The List of Medieval Bosnian manuscripts encompasses a corpus of Medieval Bosnian literature, including Bosnian Church codices, written in vernacular Bosnian (Folk language, Slavic), Old Church Slavonic, using Bosnian Cyrillic, and/or Glagolitic scripts.

== Historical background ==
There are thirteen four-gospels, four apostles and three codices, complete and less complete, created in the bosom of the Bosnian Church preserved to this day.

Also a number of fragments, among which the oldest Grigorovic-Giljferding's Gospel fragment from the 13th century, two older ones Glagolitic fragments of the apostles from the end of the 12th century, Gršković and Mihanovičev, which are considered to originate from Bosnia.

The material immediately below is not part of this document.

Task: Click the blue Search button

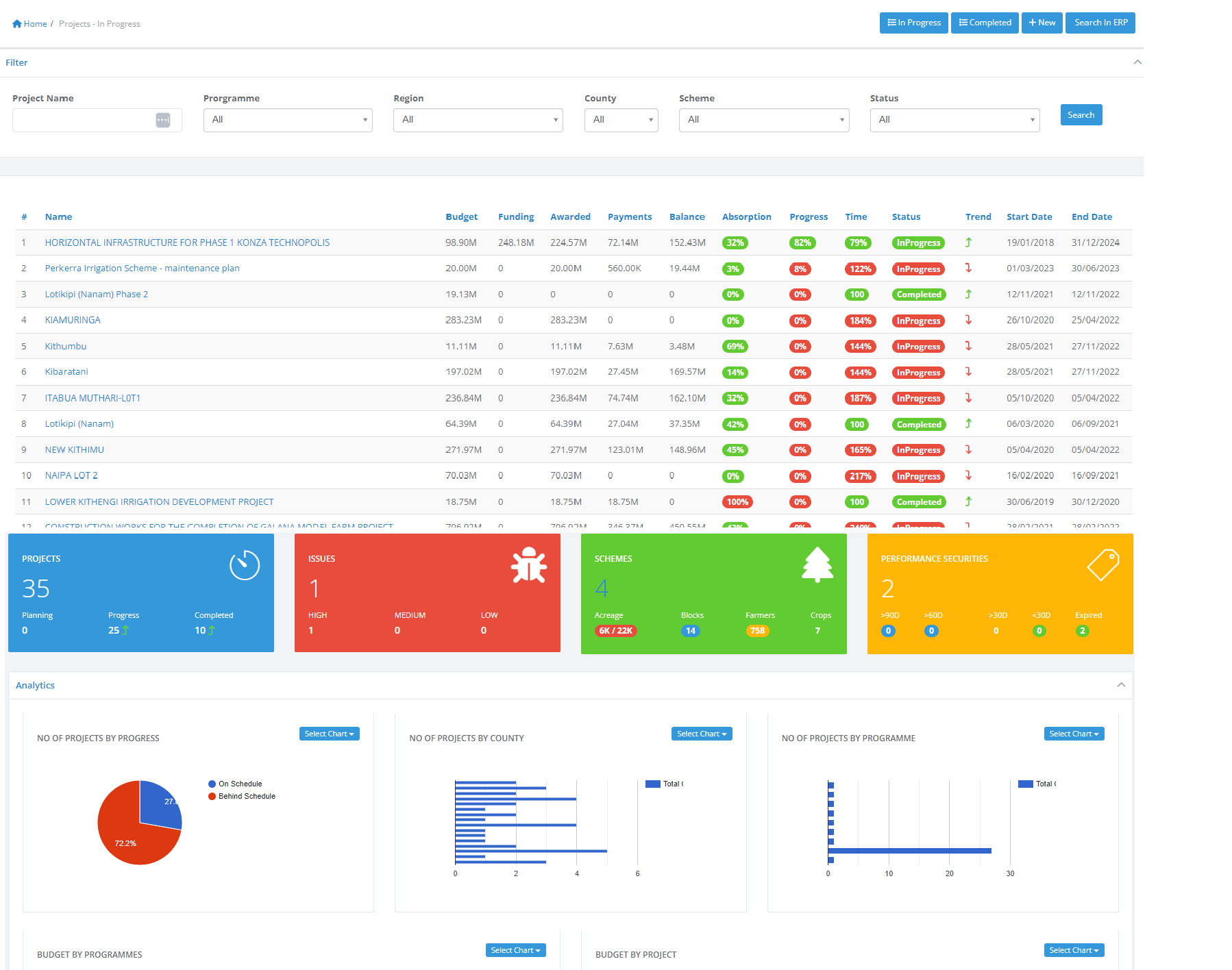Action: point(1081,115)
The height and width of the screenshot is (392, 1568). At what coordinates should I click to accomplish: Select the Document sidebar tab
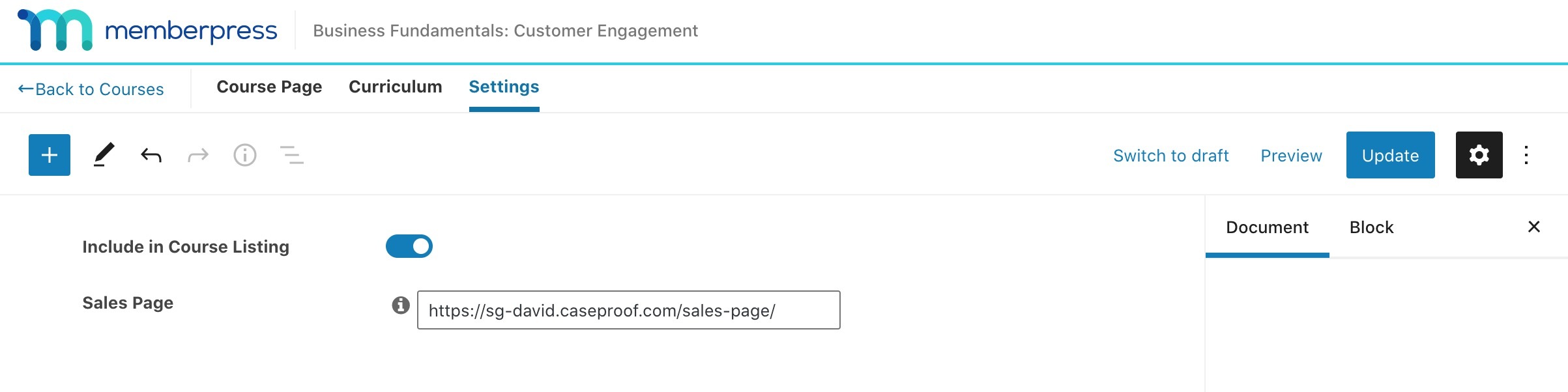click(x=1268, y=227)
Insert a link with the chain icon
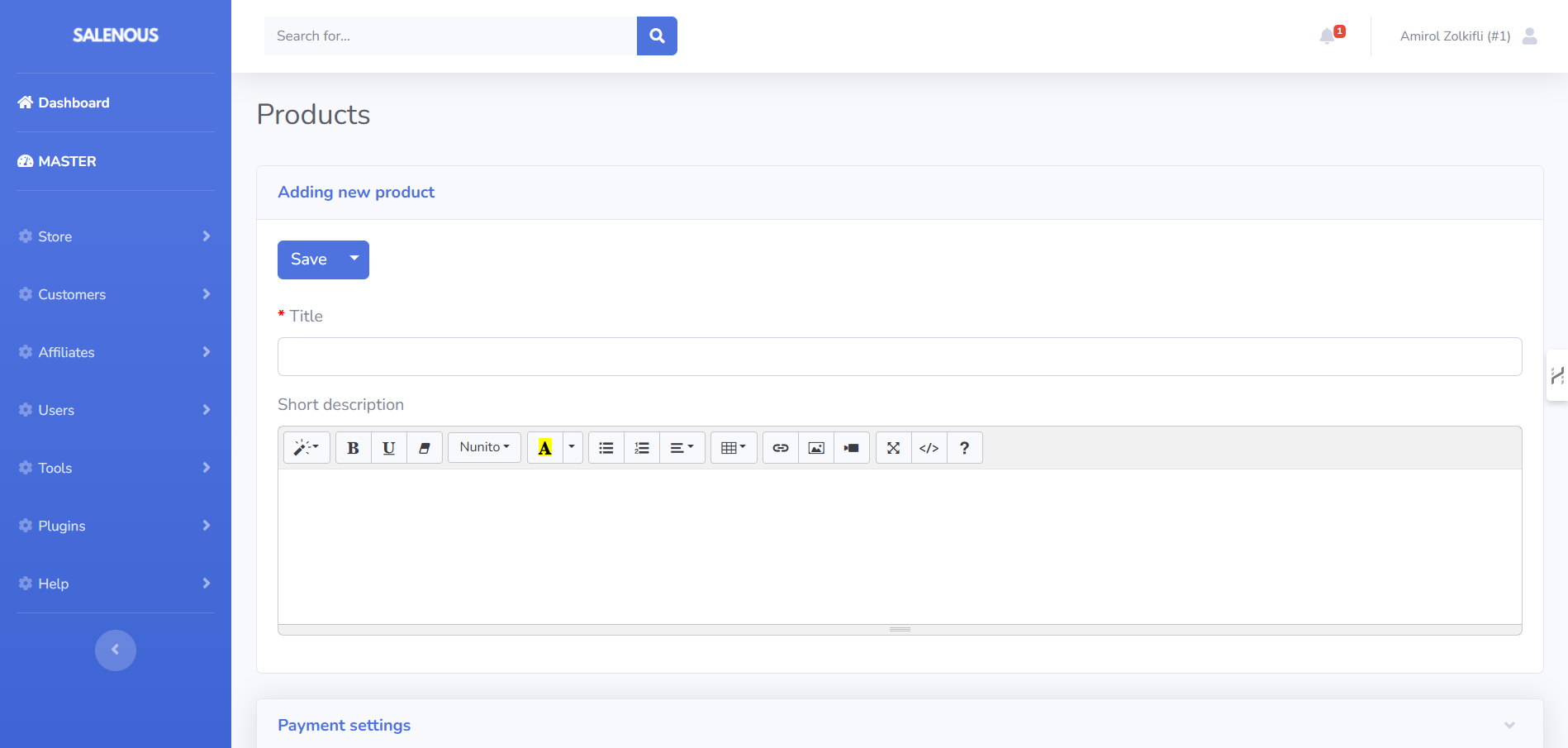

Glagolitic is associated with Bosnian Split missal fragment from the beginning of the 13th century, prepared for the faithful in Bosnia (the text contains some errors and words confirmed only in Bosnian Cyrillic texts, with ikavian jat). Fragments from Monteprandon in Italy according to the latest research (S. Graciotti) are the treatises for and against the faith of Bosnian Christians (in the vernacular).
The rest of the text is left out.